Jan 10, 2009 – Malaysia won’t go into recession, says Nor Mohamed
Yet another official is talking…

What did the union and private sector say?
Nov 26, 2008 – Job Losses Feared as Recession Bites
The global economic slowdown is slowly creeping onto Malaysian shores leaving many worried about the impact it will have on workers.

Jan 13, 2009 – Sell Malaysian bank stocks: Citigroup
Citigroup cut its growth forecast for Malaysia to 0.5 per cent for 2009 from 3.1 per cent on lower exports, according to the report. Citigroup’s forecast is lower than the official estimate of 3.5 per cent for economic growth in 2009.

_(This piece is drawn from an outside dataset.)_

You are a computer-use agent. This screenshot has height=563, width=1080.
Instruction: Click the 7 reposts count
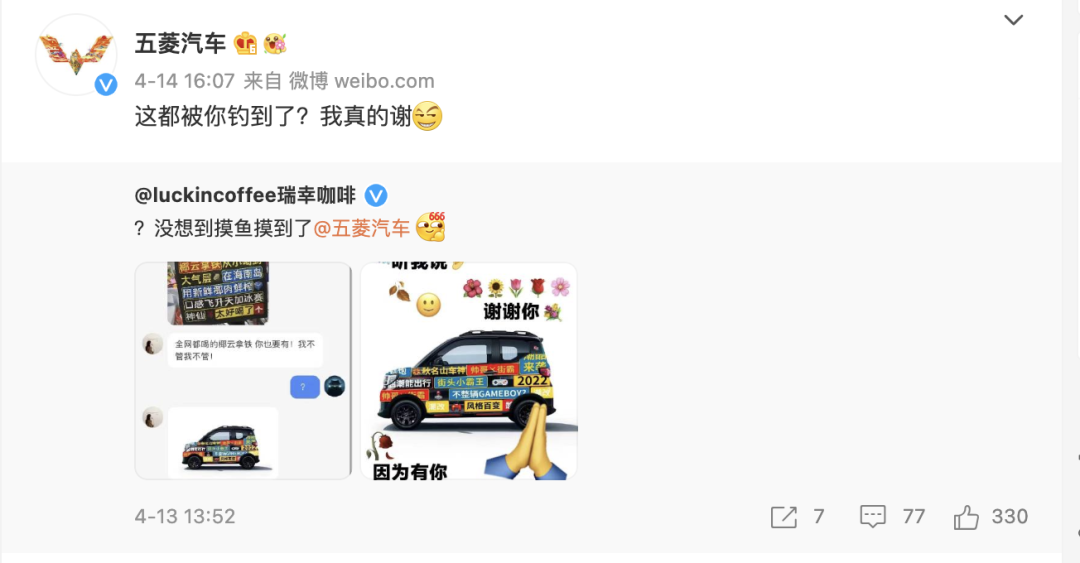point(818,516)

Why governments hate to let us know that we are in recession?
Governments hate downturns. That’s because voters tend to prefer good times to hard times, unsurprisingly. A government that presides over house price growth and full employment comes in for plaudits, regardless of how that growth was achieved.

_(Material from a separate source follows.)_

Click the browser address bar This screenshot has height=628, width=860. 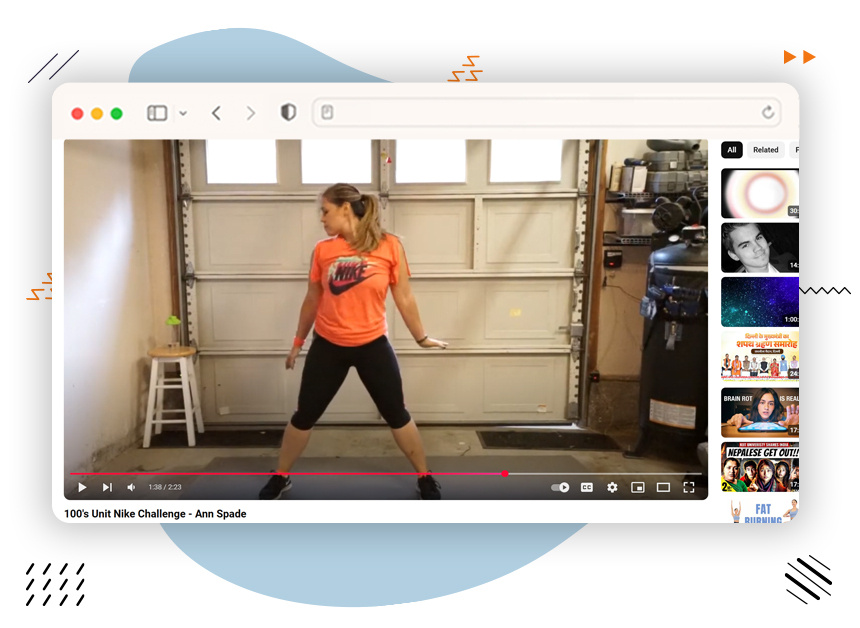(540, 113)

The basic ideas behind how to run an economy for a long time have been rooted in Keynesian economics. The idea is that governments can take an active role in managing the economy through various tools, including setting the interest rate. You try to make sure the economy doesn’t overheat during the good times, and in the hard times, you make money a bit more available, and maybe increase public spending too, to compensate for the downturn in the private sector and “stimulate” the economy.

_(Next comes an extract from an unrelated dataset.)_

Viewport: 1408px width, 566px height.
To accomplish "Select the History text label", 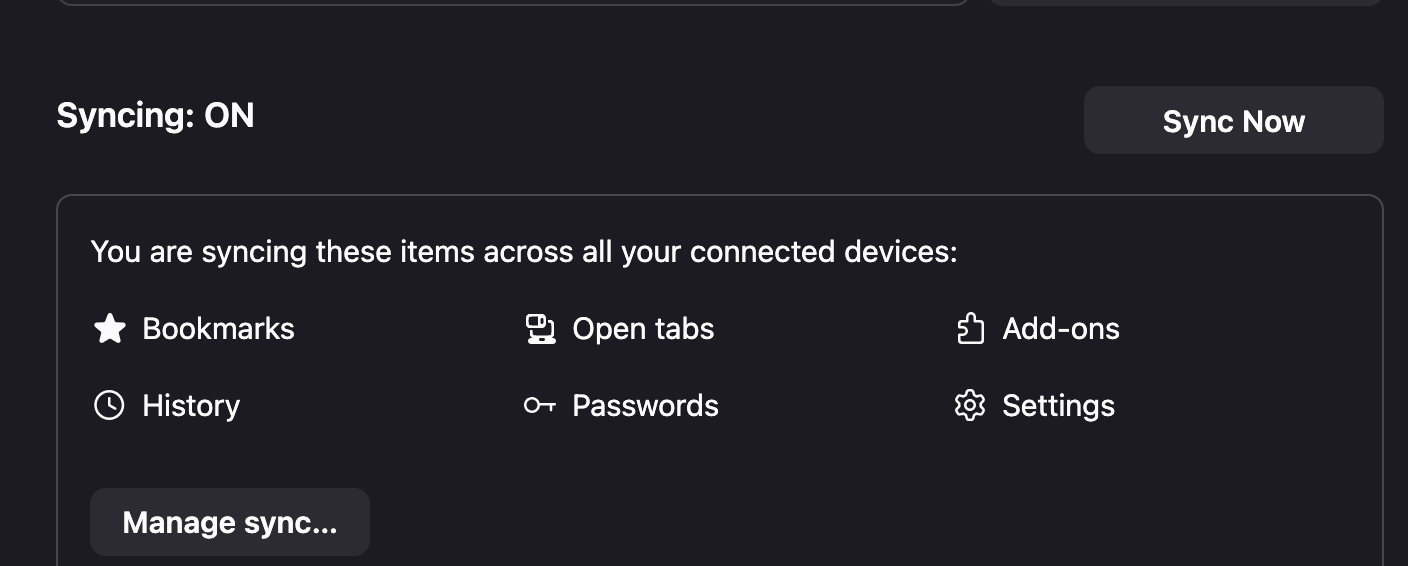I will coord(191,405).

The government can’t stop the recession – but it can make it worse
Does it work? Who knows? Because while it sounds good in theory, what you actually get is a government that keeps pressing the “stimulate” button for as long as it can get away with it.

With the coffers empty, there really is very little any government can now do to stand in the way of this downturn. But that won’t stop them from trying. They won’t make things any better. But as a long and grim history of price controls, currency market interventions, protectionist laws, and good old Fannie and Freddie (so-called “government-linked companies”) in US demonstrate, they might just make things worse.

If it really has to, the Government could still do something – instead of wasting tax payers’ money on inefficient and yet corruption-breeding projects or “VALUEable CAPital injection” (oops.. sorry for the spelling mistake), it could cut taxes. That would put more money in people’s pockets, which they could use as they wished.

But this won’t happen. Rather we’ll get a load of high-profile, high-spending, wasteful initiatives that will drive us deeper into the hole we’re in.

What can we do now?
Some good businesses during hard time – answer to uncertainty: feng shui & fortune teller.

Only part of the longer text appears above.